Le président américain Donald Trump, à droite, et le président de la FIFA Gianni Infantino, à gauche, avant la remise du trophée lors de la finale de
Le président américain Donald Trump, à droite, et le président de la FIFA Gianni Infantino, à gauche, avant la remise du trophée lors de la finale de Credit: Daniel Torok/White House / Zuma Press / Profimedia

La Fédération norvégienne de football s’apprête à déposer une plainte officielle auprès de la commission d’éthique de la FIFA concernant l’ingérence du président américain Donald Trump dans l’affaire de la suspension de l’attaquant des États-Unis Folarin Balogun. Lise Klaveness, présidente de la fédération, met en garde contre toute tentative d’étouffer ce scandale "sous le tapis".

La tension était à son comble lorsque la FIFA a suspendu la sanction infligée à l’attaquant américain Folarin Balogun pendant la phase finale de la Coupe du monde. Le président américain Donald Trump a joué un rôle dans cette décision, déclarant ensuite ouvertement avoir demandé au président de la FIFA, Gianni Infantino, de reconsidérer la suspension.

Désormais, l’affaire semble prendre un nouveau tournant. Lise Klaveness, présidente de la Fédération norvégienne de football, a annoncé dans une interview accordée au "The Times" que la fédération comptait déposer une plainte auprès de la FIFA concernant cette affaire controversée.

"Lorsqu’on plie une règle de cette manière, on s’engage sur une pente glissante qui met en péril l’ensemble du football. C’est préoccupant pour le football lorsque les règles fondamentales du jeu sont bafouées.

Avant tout, cela n’aurait jamais dû se produire. Il est désormais crucial d’en parler de façon honnête. Nous savons tous que cette décision a été influencée par des forces extérieures et qu’elle n’a pas respecté la procédure adéquate. Nous avons besoin que la FIFA reconnaisse qu’il s’agit d’une erreur.

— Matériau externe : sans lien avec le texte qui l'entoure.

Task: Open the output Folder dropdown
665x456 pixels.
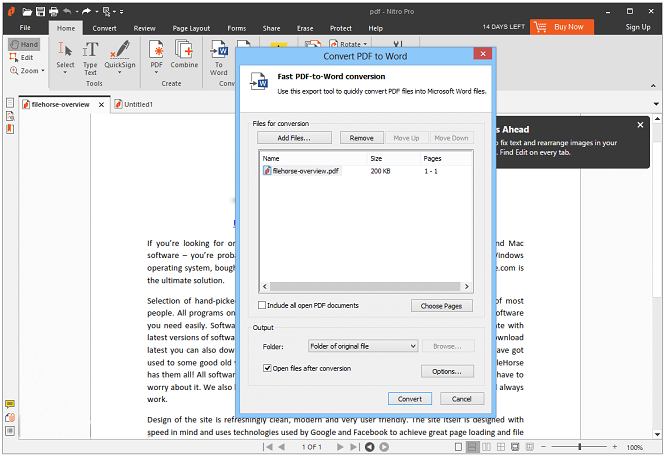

Si l’on commence à s’adapter de cette façon aux chefs d’État et à la politique, on modifie son propre comportement et celui de l’organisation — et on déplace aussi les limites de ce dans quoi les chefs d’État peuvent s’immiscer. Et c’est exactement ce qui s’est passé", affirme Lise Klaveness.

Dans le même temps, Lise Klaveness souligne que le problème ne concerne pas uniquement ce cas précis, mais bien les principes qui sous-tendent la décision.

"Lorsque l’on prend des décisions controversées — surtout lorsqu’une voix extérieure puissante a soufflé à l’oreille — il est essentiel que la décision soit prise à plusieurs. Si ce n’est pas le cas, c’est une erreur.

Cette affaire était si grave et préoccupante que j’espère qu’elle incitera les gens à s’exprimer et à ne pas avoir peur de soulever des questions. J’ai l’intention d’en parler lors d’une réunion du conseil d’administration et d’en discuter avec mon conseil, puis nous agirons. Pour moi, cela relève du même registre qu’une plainte pour manquement à l’éthique.

Tenter d’étouffer cette affaire sous le tapis ne fonctionnera pas. Beaucoup trop de personnes — entraîneurs, joueurs et supporters — ont estimé que cela allait beaucoup trop loin et portait atteinte au jeu lui-même."